Okay, so finding the right time to Zoom can be impossible, but there is a bond that ties us together. Many of my Dubai friends always were - and still are - acquaintances, but that doesn’t mean we didn’t have a meaningful connection at some point. I also feel comfortable reaching out to them, for whatever reason, because of the level of shared understanding that comes from being an expat.
But, of course, I’ve lost touch with lots. It’s inevitable. The digital age has made everything so accessible, apart from human connection. We see our friends online constantly, but we don’t ever see them. It’s a trick. We believe we’re in touch, when really, we’re just looking at a photograph.
In a pre-Covid world, when less thought and anxiety went into travelling, the potential to see each other was stronger. Even if we never managed a reunion, the idea didn’t seem so extravagant. We went on with our daily lives, kept in touch via social media and luckily, I got to catch up with them whenever work took me back to the desert. But since the pandemic, missing them has become real. They feature heavily in my dreams. I fear we won’t see one another again. The talk is always there, to meet up, but life just feels that bit heavier since Covid hit. Everybody has a new struggle that didn’t exist before.

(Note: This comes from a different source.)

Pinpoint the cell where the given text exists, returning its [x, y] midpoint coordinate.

I’m eternally grateful to have met my absolute best friend in Dubai; my husband. I get to keep him! There is a thick layer spanning seven years that he totally gets. We both became expats around the same time, but didn’t meet until a little while into our individual journeys. It’s nice to share that in common; having lived there single and having to - quite literally - mingle. We talk about Dubai and the people we met daily, naturally and effortlessly. That definitely keeps a lot of our mutual friendships alive.

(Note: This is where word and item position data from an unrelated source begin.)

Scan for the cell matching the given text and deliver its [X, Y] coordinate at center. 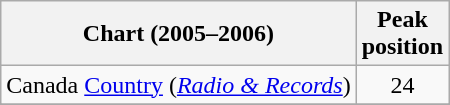
Canada Country (Radio & Records) [178, 85]
24 [402, 85]
Peakposition [402, 34]
Chart (2005–2006) [178, 34]
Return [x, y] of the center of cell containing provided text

There are some friends who I only shared short spells with, but I loved with my whole heart. They now live on opposite sides of the world, have children of their own, and a reunion is a wish, a maybe. When I get the odd message or comment from them, I get truly excited. Our connection, somehow, still exists. They knew a deep side of me that lots of non-expat friends will ever know from experiencing something so unique together. We shared our lives with one another when it was the perfect time, going through similar stages.
Recently, I had the pleasure of meeting two of my best expat friends in London. I know these guys are friends for life because as soon as we saw them and hugged, it felt like no time had passed. In reality, it had been three years. Our chats flowed and the conversation was endless. We also have a genuine interest in each other’s families, too, from meeting them when they visited Dubai. My soul felt nourished after seeing them and it gave me confidence that our connection wasn’t just for brunching once upon a time.
If being an expat has taught me anything, it’s how to make friends easily and appreciate that friendship for the moment we share. I take this lesson into all new chapters of my life; my children starting school, working on new projects, even going on holiday and having a good time with people we meet then and there, even if we won’t ever see them again. We don’t have to be in each other’s pockets forever. We might just be serving one another a purpose for a specific era. And that’s okay. Isn’t a wonderful to have quality time with certain humans on this earth, than judge it purely on the quantity of time we spend with them? Good memories must be cherished; they make us who we are.